Todo filme, por mais improvisado ou experimental que seja, possui um roteiro, uma narrativa, um objetivo geral. Afinal, se não tiver nenhum desses elementos, deixa de ser cinema e vira uma mera experimentação em vídeo -- que pode dar muito errado ou muito certo. O mesmo vale para documentários, que precisam ter algo pré-determinado sobre o que vai contar, como vai contar e com o que vai contar. Em Fevereiros, novo longa documental de Marcio Debellian, esses elementos estão presentes, mas de maneira tão frágil que a sensibilidade da história, aos poucos, vira ausência narrativa.
Para se ter uma ideia, é difícil dizer sobre o que é o documentário. Alguns podem dizer que é sobre a cantora Maria Bethânia. Mas fala-se muito pouco sobre sua vida, sua obra, sua trajetória profissional. Outro pode levantar e dizer que é sobre a religiosidade de Bethânia. Errado também. Vai além, mergulha na sensibilidade e busca unir temas como carnaval e religião. Algumas outras pessoas podem esquecer totalmente dessas possibilidades e ir direto para o argumento de que é uma análise sobre a mistura de Carnaval, a festa do povo, com a religião pulsante no Brasil. Mas e a Bethânia nisso aí?

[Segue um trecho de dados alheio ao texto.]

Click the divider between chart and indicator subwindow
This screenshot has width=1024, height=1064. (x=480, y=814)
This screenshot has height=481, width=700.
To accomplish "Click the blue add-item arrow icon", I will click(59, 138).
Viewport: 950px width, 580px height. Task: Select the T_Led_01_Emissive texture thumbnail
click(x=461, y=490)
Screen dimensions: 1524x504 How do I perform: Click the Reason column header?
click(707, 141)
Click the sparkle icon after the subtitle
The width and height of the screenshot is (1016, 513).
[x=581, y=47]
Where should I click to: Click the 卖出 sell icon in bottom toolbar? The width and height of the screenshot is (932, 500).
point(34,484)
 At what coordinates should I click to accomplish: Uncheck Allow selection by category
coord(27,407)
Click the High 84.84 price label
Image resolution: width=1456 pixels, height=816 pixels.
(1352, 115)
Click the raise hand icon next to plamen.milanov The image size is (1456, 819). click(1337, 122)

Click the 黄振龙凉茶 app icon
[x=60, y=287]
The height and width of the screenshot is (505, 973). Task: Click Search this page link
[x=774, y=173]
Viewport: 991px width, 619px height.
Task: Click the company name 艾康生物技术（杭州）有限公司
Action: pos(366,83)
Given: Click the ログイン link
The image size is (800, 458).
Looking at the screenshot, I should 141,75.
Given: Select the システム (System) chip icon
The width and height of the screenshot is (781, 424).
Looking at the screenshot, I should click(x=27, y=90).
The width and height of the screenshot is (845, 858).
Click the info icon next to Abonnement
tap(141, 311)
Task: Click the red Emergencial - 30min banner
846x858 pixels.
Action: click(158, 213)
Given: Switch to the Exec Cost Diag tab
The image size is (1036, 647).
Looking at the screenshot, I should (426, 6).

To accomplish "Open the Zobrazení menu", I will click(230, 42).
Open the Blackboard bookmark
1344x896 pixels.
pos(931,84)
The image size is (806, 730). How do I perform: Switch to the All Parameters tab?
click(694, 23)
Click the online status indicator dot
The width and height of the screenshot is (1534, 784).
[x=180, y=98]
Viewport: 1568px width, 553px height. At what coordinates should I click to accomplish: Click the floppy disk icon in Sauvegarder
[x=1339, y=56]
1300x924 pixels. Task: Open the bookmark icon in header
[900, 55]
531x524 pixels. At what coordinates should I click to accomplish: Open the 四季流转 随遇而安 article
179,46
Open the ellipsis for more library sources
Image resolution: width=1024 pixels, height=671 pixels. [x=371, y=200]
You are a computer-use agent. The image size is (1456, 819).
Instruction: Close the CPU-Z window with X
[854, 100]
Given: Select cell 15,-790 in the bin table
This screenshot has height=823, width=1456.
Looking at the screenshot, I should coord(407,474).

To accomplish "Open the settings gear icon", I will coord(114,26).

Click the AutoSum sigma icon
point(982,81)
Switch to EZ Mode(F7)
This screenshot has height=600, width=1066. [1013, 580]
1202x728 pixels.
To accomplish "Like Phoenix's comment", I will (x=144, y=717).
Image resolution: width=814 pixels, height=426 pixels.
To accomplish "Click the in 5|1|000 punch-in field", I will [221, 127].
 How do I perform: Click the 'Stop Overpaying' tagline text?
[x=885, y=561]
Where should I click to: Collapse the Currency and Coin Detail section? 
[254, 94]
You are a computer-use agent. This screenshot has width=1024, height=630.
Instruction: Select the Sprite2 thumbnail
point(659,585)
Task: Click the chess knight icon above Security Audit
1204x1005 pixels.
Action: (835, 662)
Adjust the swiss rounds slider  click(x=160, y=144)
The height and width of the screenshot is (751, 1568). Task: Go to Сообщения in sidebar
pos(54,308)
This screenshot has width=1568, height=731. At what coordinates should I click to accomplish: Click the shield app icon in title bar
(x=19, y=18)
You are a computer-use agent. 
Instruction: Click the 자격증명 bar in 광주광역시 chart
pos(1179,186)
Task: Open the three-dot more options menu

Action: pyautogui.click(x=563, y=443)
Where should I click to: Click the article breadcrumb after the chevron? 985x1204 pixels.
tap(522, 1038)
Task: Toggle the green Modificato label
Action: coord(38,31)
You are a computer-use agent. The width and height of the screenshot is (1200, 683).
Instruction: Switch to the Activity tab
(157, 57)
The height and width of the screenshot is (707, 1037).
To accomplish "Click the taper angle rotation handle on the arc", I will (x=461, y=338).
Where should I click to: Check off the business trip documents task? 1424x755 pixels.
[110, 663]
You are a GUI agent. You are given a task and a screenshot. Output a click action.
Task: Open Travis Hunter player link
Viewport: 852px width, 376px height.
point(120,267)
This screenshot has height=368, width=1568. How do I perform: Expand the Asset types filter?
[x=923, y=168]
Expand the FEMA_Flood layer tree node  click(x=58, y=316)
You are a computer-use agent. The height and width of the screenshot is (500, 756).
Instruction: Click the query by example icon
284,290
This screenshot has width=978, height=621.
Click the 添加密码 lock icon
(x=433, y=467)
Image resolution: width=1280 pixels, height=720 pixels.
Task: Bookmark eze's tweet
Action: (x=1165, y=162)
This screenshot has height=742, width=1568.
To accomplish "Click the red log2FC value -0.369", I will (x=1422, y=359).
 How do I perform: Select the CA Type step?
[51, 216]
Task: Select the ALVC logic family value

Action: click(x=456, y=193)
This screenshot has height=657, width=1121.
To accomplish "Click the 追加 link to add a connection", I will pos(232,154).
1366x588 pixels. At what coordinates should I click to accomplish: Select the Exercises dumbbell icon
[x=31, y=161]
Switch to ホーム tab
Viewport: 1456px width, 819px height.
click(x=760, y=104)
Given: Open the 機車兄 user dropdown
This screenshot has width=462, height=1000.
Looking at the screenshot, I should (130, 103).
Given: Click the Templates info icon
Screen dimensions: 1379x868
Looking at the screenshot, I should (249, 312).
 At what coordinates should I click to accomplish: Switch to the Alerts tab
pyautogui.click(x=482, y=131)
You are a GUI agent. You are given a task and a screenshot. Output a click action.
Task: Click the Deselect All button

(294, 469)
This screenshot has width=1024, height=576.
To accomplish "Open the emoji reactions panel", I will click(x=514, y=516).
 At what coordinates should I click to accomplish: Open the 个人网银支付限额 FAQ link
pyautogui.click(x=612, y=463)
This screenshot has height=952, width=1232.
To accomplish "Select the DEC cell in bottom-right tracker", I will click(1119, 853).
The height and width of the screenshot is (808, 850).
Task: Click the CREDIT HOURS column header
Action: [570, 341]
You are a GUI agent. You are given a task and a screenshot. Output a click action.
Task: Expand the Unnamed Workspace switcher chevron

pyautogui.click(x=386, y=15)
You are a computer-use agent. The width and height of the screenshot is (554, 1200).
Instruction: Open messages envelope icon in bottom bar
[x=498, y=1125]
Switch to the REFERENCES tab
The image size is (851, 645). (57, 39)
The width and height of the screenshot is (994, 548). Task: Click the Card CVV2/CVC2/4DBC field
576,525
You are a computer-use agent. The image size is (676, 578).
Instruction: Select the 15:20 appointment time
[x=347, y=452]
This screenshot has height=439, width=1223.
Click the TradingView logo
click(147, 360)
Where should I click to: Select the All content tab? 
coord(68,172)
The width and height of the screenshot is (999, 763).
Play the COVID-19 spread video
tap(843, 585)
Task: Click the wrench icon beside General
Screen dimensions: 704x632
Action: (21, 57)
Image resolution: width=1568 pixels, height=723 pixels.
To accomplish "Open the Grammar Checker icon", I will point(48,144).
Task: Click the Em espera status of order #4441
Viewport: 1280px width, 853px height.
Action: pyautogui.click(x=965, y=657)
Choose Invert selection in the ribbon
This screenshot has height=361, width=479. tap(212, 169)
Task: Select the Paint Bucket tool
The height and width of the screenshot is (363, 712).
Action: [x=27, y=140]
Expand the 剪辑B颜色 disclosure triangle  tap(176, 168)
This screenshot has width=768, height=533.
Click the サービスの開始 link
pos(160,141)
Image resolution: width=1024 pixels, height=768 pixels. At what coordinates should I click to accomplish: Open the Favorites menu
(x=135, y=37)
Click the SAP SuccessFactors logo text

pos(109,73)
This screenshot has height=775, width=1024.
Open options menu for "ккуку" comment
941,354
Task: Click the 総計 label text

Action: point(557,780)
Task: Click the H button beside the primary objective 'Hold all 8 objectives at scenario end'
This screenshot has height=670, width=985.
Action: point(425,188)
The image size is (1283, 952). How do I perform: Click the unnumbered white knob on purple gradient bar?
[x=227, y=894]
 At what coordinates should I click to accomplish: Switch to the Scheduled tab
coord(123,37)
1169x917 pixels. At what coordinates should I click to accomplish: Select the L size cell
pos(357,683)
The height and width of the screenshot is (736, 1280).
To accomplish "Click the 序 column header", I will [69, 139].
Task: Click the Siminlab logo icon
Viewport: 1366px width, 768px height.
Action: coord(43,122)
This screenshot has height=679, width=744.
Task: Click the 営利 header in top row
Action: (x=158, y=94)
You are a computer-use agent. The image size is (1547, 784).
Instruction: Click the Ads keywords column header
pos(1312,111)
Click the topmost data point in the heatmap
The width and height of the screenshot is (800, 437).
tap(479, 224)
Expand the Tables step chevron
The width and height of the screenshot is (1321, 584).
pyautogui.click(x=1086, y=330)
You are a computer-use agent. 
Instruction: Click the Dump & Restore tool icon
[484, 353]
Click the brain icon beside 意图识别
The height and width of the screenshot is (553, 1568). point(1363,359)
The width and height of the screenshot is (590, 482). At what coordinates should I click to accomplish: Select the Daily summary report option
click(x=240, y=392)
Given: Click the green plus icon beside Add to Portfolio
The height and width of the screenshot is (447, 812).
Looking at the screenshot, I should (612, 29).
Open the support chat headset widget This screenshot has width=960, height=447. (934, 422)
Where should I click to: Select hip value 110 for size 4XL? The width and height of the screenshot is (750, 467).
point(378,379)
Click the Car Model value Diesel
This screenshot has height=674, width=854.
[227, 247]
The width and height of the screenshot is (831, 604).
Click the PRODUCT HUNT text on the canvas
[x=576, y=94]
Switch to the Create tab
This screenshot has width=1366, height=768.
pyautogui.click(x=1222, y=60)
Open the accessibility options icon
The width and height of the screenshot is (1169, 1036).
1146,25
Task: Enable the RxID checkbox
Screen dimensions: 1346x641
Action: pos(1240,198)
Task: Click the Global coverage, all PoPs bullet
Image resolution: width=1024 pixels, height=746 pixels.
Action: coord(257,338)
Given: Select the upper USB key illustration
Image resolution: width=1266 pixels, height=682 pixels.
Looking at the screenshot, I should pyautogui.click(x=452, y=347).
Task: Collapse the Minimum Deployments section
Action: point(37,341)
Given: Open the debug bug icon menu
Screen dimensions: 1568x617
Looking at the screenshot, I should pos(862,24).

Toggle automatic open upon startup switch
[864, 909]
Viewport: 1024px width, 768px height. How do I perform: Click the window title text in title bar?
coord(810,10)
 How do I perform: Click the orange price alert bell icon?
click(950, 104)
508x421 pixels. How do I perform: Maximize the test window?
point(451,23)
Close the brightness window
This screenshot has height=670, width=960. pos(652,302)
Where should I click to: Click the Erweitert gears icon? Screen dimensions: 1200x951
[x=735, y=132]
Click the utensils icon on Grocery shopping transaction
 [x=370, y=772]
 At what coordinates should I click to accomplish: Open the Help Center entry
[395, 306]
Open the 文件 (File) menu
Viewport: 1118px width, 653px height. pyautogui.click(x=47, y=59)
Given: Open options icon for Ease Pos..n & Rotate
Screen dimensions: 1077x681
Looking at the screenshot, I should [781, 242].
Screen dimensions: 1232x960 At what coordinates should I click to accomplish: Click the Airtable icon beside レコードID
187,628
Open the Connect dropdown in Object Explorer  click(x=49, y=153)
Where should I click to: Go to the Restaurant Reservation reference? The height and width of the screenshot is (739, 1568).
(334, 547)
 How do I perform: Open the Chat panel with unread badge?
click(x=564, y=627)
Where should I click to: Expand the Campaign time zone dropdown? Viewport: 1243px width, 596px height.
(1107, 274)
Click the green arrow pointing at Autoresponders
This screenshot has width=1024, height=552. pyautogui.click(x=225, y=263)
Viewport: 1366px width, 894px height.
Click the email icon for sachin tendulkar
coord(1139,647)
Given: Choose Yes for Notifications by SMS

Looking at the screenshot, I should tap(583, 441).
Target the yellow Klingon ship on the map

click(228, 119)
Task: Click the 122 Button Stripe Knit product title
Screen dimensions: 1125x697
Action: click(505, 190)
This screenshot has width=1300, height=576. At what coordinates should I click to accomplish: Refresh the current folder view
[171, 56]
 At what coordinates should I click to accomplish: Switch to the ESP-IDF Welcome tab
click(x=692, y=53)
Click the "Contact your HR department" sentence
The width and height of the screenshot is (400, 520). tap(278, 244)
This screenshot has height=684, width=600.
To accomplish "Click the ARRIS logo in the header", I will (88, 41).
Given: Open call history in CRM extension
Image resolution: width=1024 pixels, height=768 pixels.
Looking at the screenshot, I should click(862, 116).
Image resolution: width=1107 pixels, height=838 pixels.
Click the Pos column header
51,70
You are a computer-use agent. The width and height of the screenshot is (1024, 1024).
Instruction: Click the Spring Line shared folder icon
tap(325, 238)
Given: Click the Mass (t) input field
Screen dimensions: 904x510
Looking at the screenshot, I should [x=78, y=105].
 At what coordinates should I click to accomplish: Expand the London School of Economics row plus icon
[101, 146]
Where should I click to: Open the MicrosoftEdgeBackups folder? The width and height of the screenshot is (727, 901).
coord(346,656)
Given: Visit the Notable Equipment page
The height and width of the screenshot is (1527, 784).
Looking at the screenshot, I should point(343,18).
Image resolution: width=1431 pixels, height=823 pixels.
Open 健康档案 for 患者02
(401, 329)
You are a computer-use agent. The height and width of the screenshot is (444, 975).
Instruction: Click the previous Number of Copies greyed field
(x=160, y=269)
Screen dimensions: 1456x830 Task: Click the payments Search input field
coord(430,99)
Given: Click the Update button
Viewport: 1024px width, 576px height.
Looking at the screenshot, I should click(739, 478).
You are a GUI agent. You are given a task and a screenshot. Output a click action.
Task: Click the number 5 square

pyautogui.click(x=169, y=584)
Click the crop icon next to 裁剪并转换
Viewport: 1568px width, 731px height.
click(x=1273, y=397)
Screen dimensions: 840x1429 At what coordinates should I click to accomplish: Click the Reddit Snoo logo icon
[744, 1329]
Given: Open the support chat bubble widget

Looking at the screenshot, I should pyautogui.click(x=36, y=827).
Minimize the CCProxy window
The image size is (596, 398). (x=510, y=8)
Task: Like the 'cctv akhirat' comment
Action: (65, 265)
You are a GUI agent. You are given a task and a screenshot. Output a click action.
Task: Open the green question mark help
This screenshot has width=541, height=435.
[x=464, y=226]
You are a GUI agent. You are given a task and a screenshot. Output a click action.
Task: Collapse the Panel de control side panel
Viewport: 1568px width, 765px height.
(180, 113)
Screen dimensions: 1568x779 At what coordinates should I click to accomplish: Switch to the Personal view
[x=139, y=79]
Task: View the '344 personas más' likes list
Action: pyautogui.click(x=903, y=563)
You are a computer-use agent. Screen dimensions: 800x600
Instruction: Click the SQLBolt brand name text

O fato é que Debellian, do bom O Vento Lá Fora, faz uma mistura estranha e pouco óbvia de todos esses temas. Para isso, ele começa contando um pouco sobre a religião que sempre acompanhou Bethânia, junto com uma espécie de misticismo, para depois partir para duas festas importantes para a cantora e que acontecem em fevereiro: a lavação de Nossa Senhora, em Santo Amaro; e, é claro, o desfile anual e apoteótico da Mangueira, escola do coração de Bethânia. A narrativa, assim, tenta costurar esses temas numa só história, partindo da vida da cantora baiana e indo além. Muito além.
Há sensibilidade, é fato, na trama contada por Debellian. É bonito ver como as raízes das festas e das religiões se misturam, principalmente quando se fala sobre o povo preto. Bethânia, de certa forma, acaba assumindo um caráter de personagem frente ao que se desenrola na tela e fazendo a união personificado de tudo isso que está sendo contado. É bonito de ver, é bonito de pensar, é bonito de refletir. A brasilidade do documentário é evidente e fica claro que o cineasta está feliz em deixá-la evidente. E, afinal de contas, há algo mais brasileiro do que Bethânia no atual cenário da música brasileira? É difícil.
No entanto, a sensibilidade é tão exorbitante, e tão fora da curva, que se torna sensível demais. A linha narrativa, como ressaltado no início desse texto, fica tênue, frágil, quase invisível. Até determinado ponto da projeção, até é difícil compreender do que está sendo falado e muitas coisas simplesmente parecem perda de tempo -- a entrevista com Chico Buarque, com o carnavalesco e afins. As coisas só vão fazer sentido, de fato, mais pra frente, quando as três principais elipses da história vão se unir. Só que, até lá, o espectador provavelmente já está disperso, pensando em outras coisas e entediado.
Sensibilidade num filme é algo muito bom. Mas, quando em excesso, satura e estraga.
Muitas outras entrevistas, porém, fazem sentido e ajudam a dar uma noção geral sobre o assunto de Fevereiros. Caetano, principalmente, é o que entrega as melhores frases, assim como a irmã de Bethânia -- que família, Brasil!. O trabalho de pesquisa de acervo também é acertado, trazendo imagens interessantes e que não se tornam genérica para o todo. Há, por exemplo, uma passagem envolvendo Jorge Amado e Mãe Menininha do Gantois que é linda de se ver. Algumas imagens antigas da Mangueira, com Cartola, Nelson Cavaquinho e outros bambas, também emocionam e engrandecem a produção.
Mas, de novo: é complicado enfrentar um filme que, aparentemente, não possui objetivos narrativos claros. Não se torna um vídeo experimental -- longe disso -- mas acaba por ficar entediante. O que ajuda a alavancar a produção e torná-la satisfatória, pelo menos, é a boa fotografia, as boas imagens de arquivo, a excelente trilha sonora e, é claro, a presença magnética de Maria Bethânia -- que irá agradar, principalmente, os fãs da cantora de clássicos como Sonho Meu e Gostoso Demais. Pessoas que procuram sua biografia, uma boa história de carnaval ou religião, decerto, vão se decepcionar.